## PASSAGE GIVEN
* Start *
# Spring swarms



## Cloverdale (Mar 26, 2012)

The sooner the better.


----------



## FlowerPlanter (Aug 3, 2011)

In MO the first swarms happen near the end of Apr. For you maybe a week later. This year it could be a bit early due to warm weather. 

Watch the swarm threads here on beesource; as they increase in the south and work their way up to north (it's like a wave).


----------



## SHAWHANBEEK (Feb 7, 2016)

FlowerPlanter said:


> In MO the first swarms happen near the end of Apr. For you maybe a week later. This year it could be a bit early due to warm weather.
> 
> Watch the swarm threads here on beesource; as they increase in the south and work their way up to north (it's like a wave).


What he said... You can also look at the previous seasons on the swarm date thread. It came early last year and is looking like an early one this year too..


----------



## philip.devos (Aug 10, 2013)

enus75 said:


> I was wondering I live north of Baltimore In Maryland when you guys would put swarm traps outs


I have hives in Carney and Fork, MD. I am planning on getting swarm boxes out near the third or fourth week of March. Last year I was late in getting 3 boxes out, and did not get a single swarm in the boxes.

I went into my Carney hives this past Saturday; I did not see any drones or drone brood. If I start seeing drones around the first of March (or earlier) I will try to get the boxes out earlier.


----------



## Riverderwent (May 23, 2013)

enus75 said:


> I was wondering I live north of Baltimore In Maryland when you guys would put swarm traps outs


April 1st.


----------



## gww (Feb 14, 2015)

I guess it depends on how many traps you have. I know it is a waste but I try to get my traps out at the beginning of march. I find it always takes a lot longer to put them out then I plan for and april is when gardening starts and mushroom season and all other types of things. I just like getting it done really early so it is done for sure. I also leave the traps out all year and just bait a bunch. I had 16 traps out and it actually takes a bit more time to get them all right and it needs to be done at what normally turns out to be a busy time.

Just something to think about.
gww


----------



## Mr.Beeman (May 19, 2012)

Swarms here start about may 4th or there abouts.


----------



## wadehump (Sep 30, 2007)

Built 6 today for a total of 15 last of march for me. Caught 14 last year


----------
* End *
## MATERIAL SUPPLIED
* Start *
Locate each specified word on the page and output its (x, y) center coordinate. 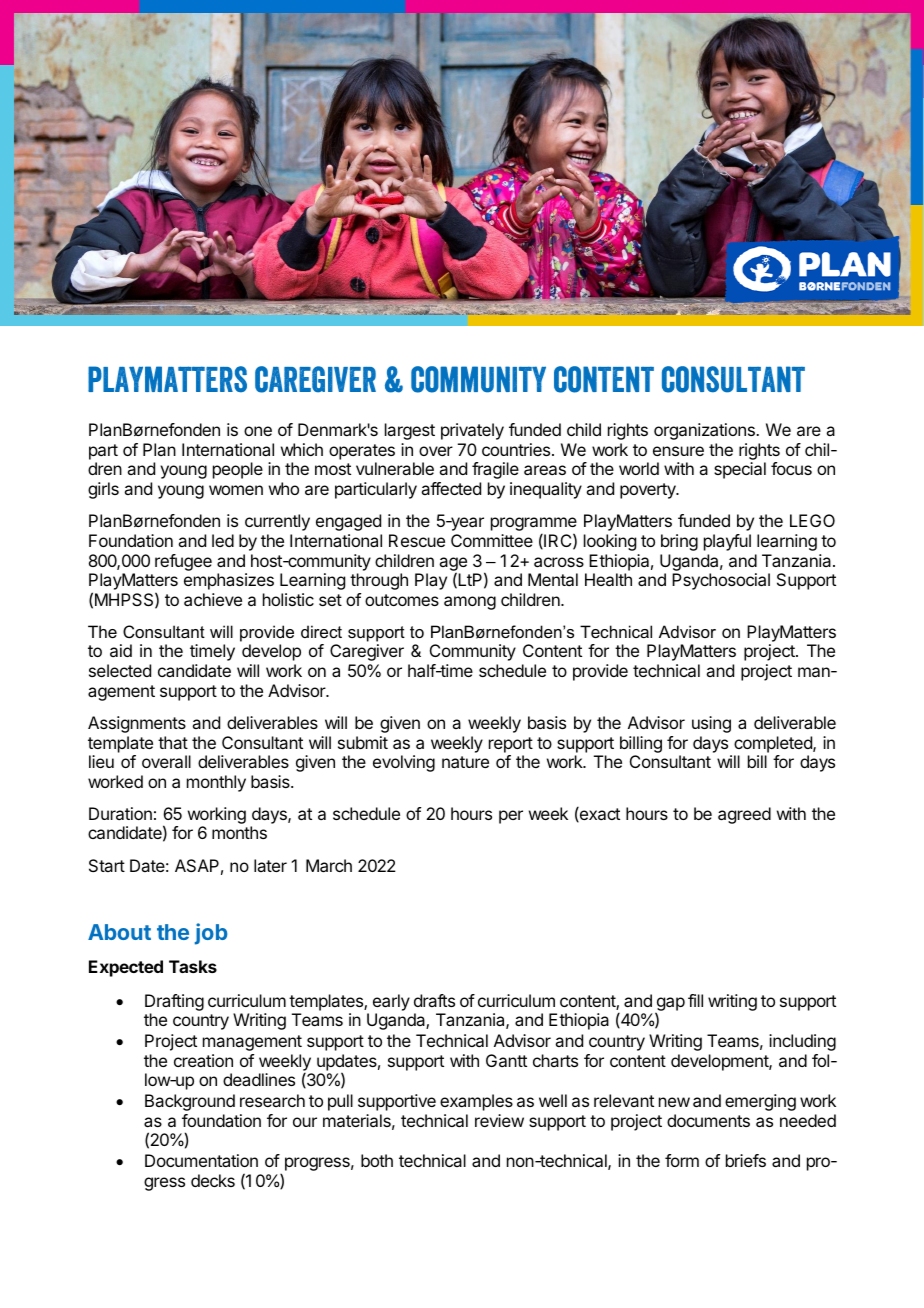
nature (465, 762)
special (740, 470)
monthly (216, 783)
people (238, 470)
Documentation (201, 1160)
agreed (744, 815)
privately (472, 431)
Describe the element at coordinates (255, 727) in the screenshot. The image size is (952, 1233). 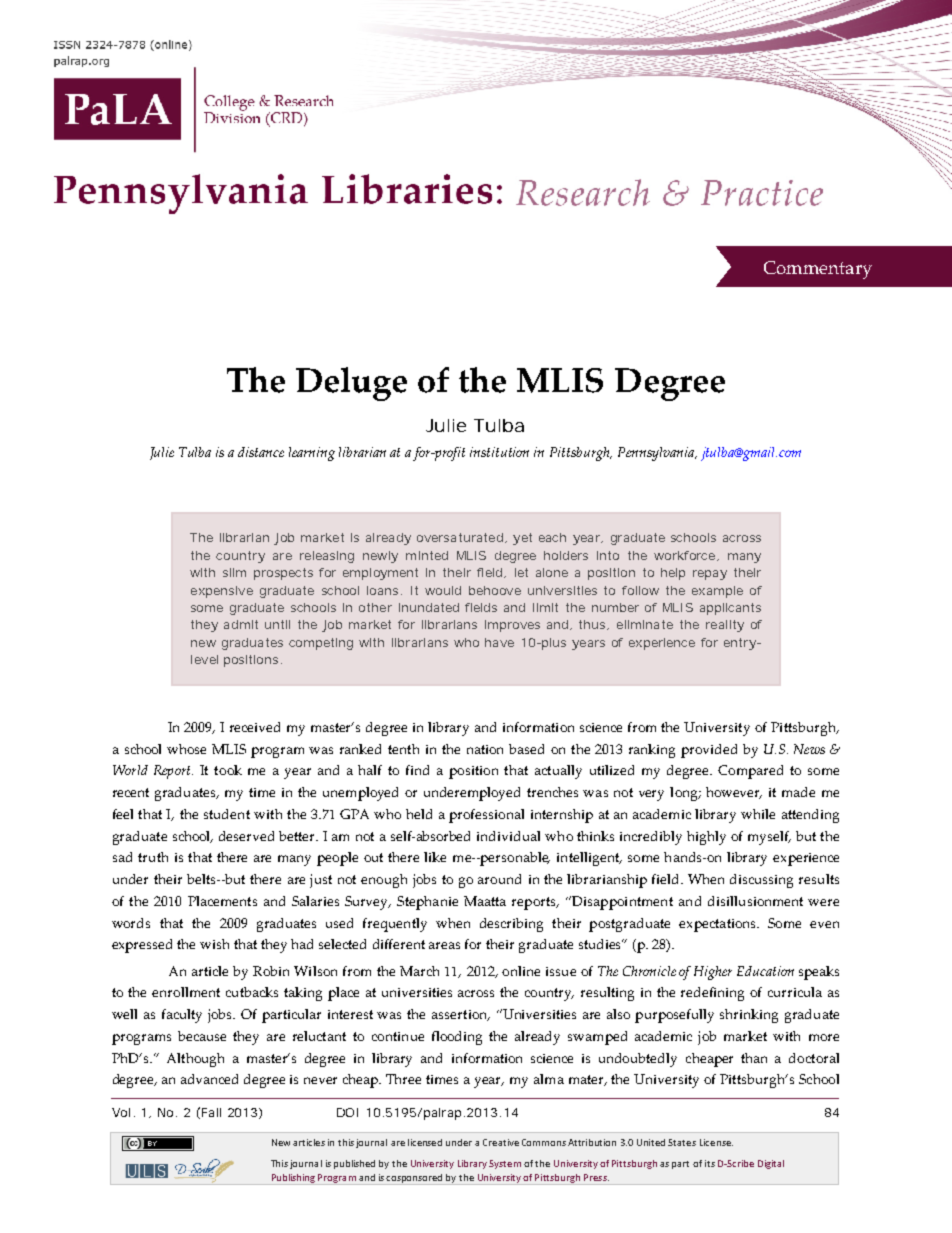
I see `received` at that location.
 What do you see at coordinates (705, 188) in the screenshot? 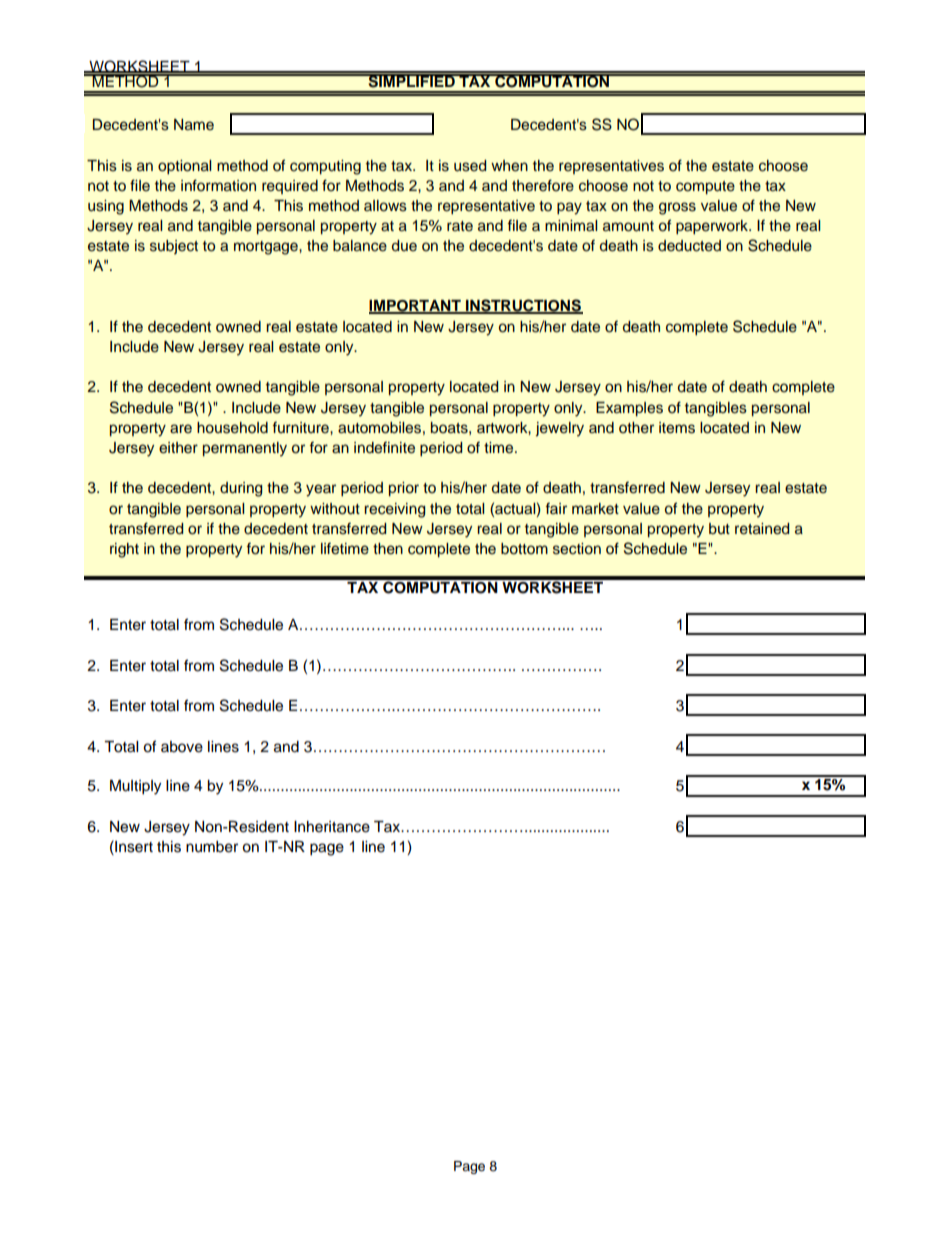
I see `compute` at bounding box center [705, 188].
* End *
Return, word for word, the section of the spring swarms thread that opens with the words containing "What he said..." and closes with "this year too..".

What he said... You can also look at the previous seasons on the swarm date thread. It came early last year and is looking like an early one this year too..